How many ways are there to arrange 4 pairs of shoes in a row so that 2 shoes of the same pair are never next to each other?
I started by making a visual representation of the 8 shoes in a row in pairs,
shoes -> II II II II
Since there 4 pairs, I considered 4 conditions
$C_i$ = pair of shoes are never together (1 ≤ i ≤ 4)
N($\bar{C_1}\bar{C_2}\bar{C_3}\bar{C_4})$ = $S_0 - S_1 + S_3 - S_4$
$S_0$ = All possible arrangements = $\frac{8!}{(2!)^4}$ since there are 8 shoes, and 4 pairs are identical.

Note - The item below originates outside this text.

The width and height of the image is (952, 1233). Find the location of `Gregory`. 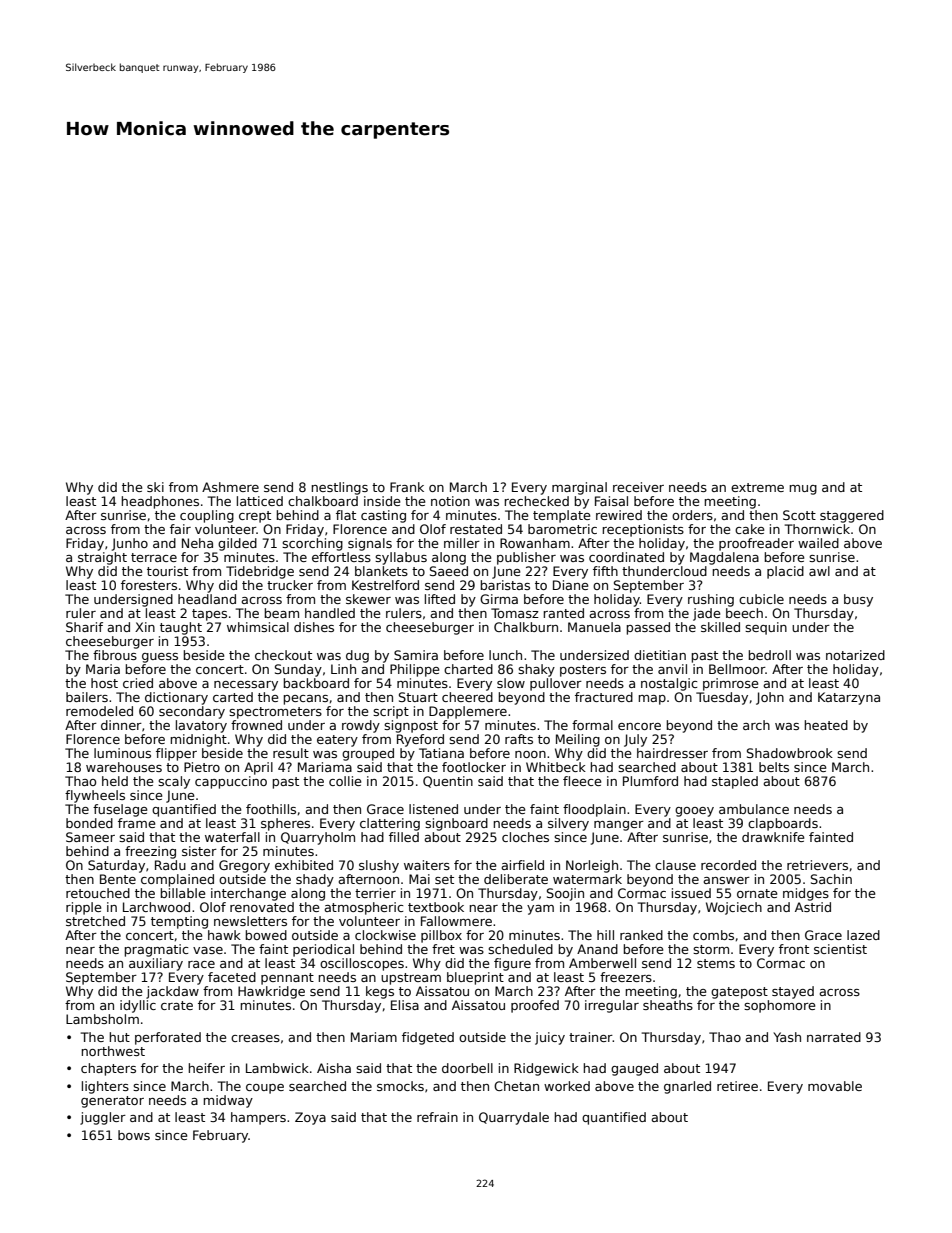

Gregory is located at coordinates (244, 866).
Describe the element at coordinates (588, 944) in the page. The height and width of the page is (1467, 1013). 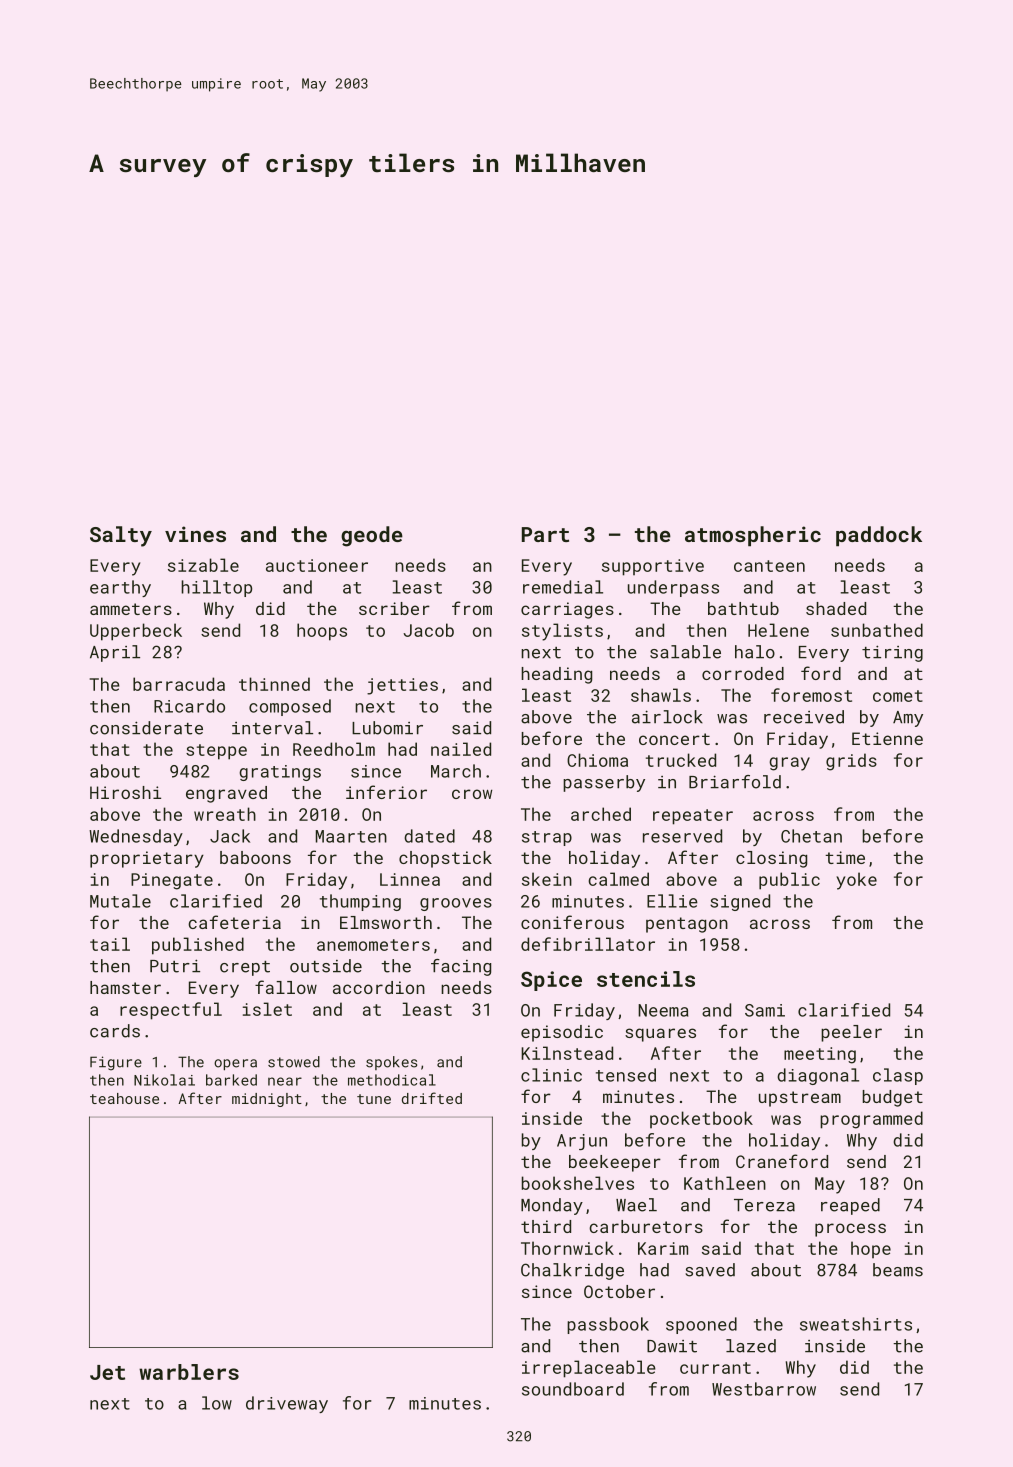
I see `defibrillator` at that location.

$S_1$ = One pair of shoes is identical = $4 \choose 1$$\frac{7!}{(2!)^3}$ Assuming, 2 shoes to be one pair, we are left with 7 shoes, and there's only 3 identical pairs left now
Following a similar pattern,
$S_2$ = $4 \choose 2$$\frac{6!}{(2!)^2}$
$S_3$ = $4 \choose 3$$\frac{5!}{(2!)}$
$S_4$ = $4 \choose 4$${4!}$
$N(\bar{C_1}\bar{C_2}\bar{C_3}\bar{C_4})$ = $\frac{8!}{(2!)^4}$ - $4 \choose 1$$\frac{7!}{(2!)^3}$ + $4 \choose 2$$\frac{6!}{(2!)^2}$ - $4 \choose 3$$\frac{5!}{(2!)}$ + $4 \choose 4$${4!}$
I'm not sure if what I did is correct, any suggestions would be appreciated.